Despite Odds, Confident Mood in Karabakh
|Publisher||Institute for War and Peace Reporting|
|Publication Date||1 April 2012|
|Citation / Document Symbol||CRS Issue 635|
|Cite as||Institute for War and Peace Reporting, Despite Odds, Confident Mood in Karabakh, 1 April 2012, CRS Issue 635, available at: http://www.refworld.org/docid/4f795b122.html [accessed 24 May 2016]|
|Disclaimer||This is not a UNHCR publication. UNHCR is not responsible for, nor does it necessarily endorse, its content.
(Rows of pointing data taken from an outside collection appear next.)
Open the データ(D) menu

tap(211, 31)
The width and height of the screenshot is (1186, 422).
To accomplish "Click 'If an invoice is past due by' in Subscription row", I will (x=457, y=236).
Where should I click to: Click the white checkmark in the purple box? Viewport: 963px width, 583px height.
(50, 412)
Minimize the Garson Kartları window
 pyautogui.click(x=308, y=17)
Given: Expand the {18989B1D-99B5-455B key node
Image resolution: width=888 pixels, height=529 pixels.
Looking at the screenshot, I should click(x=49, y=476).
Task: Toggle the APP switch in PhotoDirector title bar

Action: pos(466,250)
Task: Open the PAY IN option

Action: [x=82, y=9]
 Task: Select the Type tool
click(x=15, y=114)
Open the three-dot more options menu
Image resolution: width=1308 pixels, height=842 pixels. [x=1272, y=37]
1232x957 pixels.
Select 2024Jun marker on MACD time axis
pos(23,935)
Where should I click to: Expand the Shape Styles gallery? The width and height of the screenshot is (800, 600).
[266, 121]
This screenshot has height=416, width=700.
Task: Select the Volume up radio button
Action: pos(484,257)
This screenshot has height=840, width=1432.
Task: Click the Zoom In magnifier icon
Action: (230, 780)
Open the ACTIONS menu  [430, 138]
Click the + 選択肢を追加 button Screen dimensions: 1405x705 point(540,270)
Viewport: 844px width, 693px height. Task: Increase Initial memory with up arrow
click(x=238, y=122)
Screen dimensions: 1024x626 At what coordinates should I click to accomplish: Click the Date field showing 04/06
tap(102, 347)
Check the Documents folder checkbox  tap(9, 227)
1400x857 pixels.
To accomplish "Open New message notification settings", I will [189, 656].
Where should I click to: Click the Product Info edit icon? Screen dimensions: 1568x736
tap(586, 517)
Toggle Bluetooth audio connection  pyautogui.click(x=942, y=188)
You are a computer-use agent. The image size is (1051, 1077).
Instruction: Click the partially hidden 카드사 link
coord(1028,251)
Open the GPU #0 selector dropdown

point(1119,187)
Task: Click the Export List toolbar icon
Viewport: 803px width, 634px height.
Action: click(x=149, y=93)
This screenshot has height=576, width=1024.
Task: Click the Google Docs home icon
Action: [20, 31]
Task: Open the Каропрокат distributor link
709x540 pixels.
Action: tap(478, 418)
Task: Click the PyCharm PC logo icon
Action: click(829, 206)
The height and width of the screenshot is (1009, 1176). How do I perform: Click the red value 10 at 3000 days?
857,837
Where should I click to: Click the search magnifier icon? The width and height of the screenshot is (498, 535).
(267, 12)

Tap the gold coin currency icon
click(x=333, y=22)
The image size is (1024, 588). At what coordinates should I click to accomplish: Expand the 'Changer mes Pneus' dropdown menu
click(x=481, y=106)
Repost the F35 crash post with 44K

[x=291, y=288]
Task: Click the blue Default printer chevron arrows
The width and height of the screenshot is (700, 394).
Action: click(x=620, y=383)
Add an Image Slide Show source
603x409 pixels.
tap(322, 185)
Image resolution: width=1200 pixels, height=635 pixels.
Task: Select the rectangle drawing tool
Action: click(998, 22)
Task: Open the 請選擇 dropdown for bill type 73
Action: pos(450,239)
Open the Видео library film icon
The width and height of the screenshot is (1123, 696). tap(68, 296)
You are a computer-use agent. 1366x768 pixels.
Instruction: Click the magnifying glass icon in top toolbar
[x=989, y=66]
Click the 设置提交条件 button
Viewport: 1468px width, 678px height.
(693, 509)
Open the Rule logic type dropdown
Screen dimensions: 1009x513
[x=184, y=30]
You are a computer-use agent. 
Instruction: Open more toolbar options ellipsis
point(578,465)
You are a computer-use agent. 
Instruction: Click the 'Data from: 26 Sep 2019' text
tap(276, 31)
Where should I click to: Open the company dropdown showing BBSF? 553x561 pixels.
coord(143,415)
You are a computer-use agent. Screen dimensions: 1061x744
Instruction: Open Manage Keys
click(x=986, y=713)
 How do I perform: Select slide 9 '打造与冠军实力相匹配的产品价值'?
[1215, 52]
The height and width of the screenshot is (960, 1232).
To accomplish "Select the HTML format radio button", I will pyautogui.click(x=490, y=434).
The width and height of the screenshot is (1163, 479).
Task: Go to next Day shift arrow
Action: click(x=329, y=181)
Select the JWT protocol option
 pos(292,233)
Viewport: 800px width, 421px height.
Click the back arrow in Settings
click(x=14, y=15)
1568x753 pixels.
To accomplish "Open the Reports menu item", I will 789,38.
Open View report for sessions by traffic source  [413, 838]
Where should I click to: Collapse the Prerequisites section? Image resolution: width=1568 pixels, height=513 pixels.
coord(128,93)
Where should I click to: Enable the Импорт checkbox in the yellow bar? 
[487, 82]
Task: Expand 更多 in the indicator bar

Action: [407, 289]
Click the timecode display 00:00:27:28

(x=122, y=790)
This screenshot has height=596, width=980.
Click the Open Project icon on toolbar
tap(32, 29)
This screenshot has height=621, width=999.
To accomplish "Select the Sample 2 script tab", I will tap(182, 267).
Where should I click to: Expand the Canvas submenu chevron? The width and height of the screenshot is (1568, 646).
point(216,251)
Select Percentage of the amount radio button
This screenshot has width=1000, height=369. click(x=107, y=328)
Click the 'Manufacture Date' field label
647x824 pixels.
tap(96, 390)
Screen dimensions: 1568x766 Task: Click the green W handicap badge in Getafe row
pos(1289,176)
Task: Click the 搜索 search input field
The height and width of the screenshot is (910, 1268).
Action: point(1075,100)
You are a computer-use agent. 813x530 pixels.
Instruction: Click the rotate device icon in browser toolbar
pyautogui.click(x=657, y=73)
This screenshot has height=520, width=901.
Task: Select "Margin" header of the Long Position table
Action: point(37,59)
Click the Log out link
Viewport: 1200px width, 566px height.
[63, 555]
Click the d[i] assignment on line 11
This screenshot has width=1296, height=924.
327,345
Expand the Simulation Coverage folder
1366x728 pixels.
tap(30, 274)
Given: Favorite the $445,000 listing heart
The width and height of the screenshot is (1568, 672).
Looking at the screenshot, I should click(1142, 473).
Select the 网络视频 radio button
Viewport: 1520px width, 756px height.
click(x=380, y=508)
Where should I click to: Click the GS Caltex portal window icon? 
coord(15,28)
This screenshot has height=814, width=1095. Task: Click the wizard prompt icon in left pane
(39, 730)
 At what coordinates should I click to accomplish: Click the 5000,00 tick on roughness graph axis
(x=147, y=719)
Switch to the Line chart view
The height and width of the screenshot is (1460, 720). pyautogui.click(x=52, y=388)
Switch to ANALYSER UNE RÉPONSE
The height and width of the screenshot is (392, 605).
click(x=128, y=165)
Any views expressed are solely those of the author or publisher and do not necessarily reflect those of UNHCR, the United Nations or its Member States.|
After 20 difficult years living in Azerbaijan's shadow, Armenians in Nagorny Karabakh appear increasingly confident about the future.
Although the conflict remains unresolved and Karabakh has not won international recognition as a separate state, people there remain steadfast about holding onto their hard-won independence.
Progress on building a new state and establishing a political process continues regardless of the problems. In fact, Nagorny Karabakh's electoral record suggests its democratic credentials are better than Armenia's, let alone Azerbaijan's.
Such developments tend to be ignored by outsiders, for whom Karabakh is either a focus for geopolitical competition or the subject of mediation by major powers like France, Russia and the United States.
On the ground, though, perspectives and priorities are quite different.
For most people in Karabakh, the most pressing concern is the state of the economy, rather than the dormant peace process. While proud of their republic, they struggle to make ends meet, and many rely on money sent back from relatives working abroad. And as the situation has deteriorated in recent years, some residents will admit – albeit reluctantly and in private – that they too are thinking of leaving in search of work. Young people, too, acknowledge that they worry about finding work once they graduate.
Take Anna, a 23-year old holding down a job in one of the better hotels in the local capital Stepanakert. Her sense of satisfaction with having a steady and reasonably well-paid job is tempered by frustration and regret.
"I like my work and I'm happy – but I am also ashamed," she told me. "I am sad because I do have a job while my brothers and my father can't find work. And my friends are jealous. I feel guilty sometimes, and sad too."
The general lack of optimism about the economy and job prospects also applies to politics. Asked about the upcoming parliamentary election in neighbouring Armenia in May, very few people expressed much interest.
"Sure, the Armenian election is obviously important, but not so much for us," Tevan, 21, a university student studying politics and international relations, said. "In any case, everyone knows the outcome – the Republican Party will win. But that doesn't really affect us here in Karabakh. The real difference is that here in Karabakh, every election that we've ever had has been free and fair, whereas in Armenia, I can't remember any free or fair election."
This strong sense of pride in Karabakh's democratic credentials – which many feel is not sufficiently appreciated elsewhere – is widespread.
As Anahit, a middle-aged housewife put it, "We are never going to leave our lands, and you must understand that we'll never ever accept anyone trying to hand us back to the Azerbaijanis. After all, we are free, strong, and living in a democracy. Why we would we ever want to revert to Azerbaijan?"
As justification for this position, other residents noted that February 19 marked the eighth anniversary of the murder of an Armenian army officer by an Azerbaijani soldier while both were attending a NATO course in Hungary. Memories of the incident reinforce fears of Azerbaijan, especially as some officials there hailed the murderer as a true patriot.
The escalating tensions along the front line that separates Armenian-held territory from Azerbaijan, with sniper fire that is now almost routine, only seem to make Karabakh's residents more determined to claim independence.
The threat of renewed conflict is never far from people's minds. This underlying mood continues to permeate Karabakh. People living in border areas believe an Azerbaijani attack is increasingly likely, although they believe the Karabakh military would be able to fend off any assault.
In urban centres, the possibility of war in nearby Iran is also a preoccupation.
According to Hamlet, a father of four, "It isn't like we are siding with the Iranians. But we don't want war to return to this region. We can remember what war is really like, and no one deserves that again. We trade with the Iranians, and Iran has never betrayed us by supporting Azerbaijan as the Turks did. But I am worried."
War with Iran would, Hamlet said, harm Karabakh's already frail economy.
"If there is war, the [Iranian] trucks will stop coming and, God forbid, the Azeris may think they can attack us if there is a war going on nearby," he said.
The danger of renewed hostilities with Azerbaijan is real enough. The divide between how Armenians and Azerbaijanis see Karabakh's future remains insurmountable. And since the Karabakh Armenians are blocked from participating in the peace talks, which involve Yerevan and Baku only, the chances of progress seem remote.
For the people of Karabakh, the next two decades are likely to be full of challenges just as daunting as those they have weathered over the past twenty years.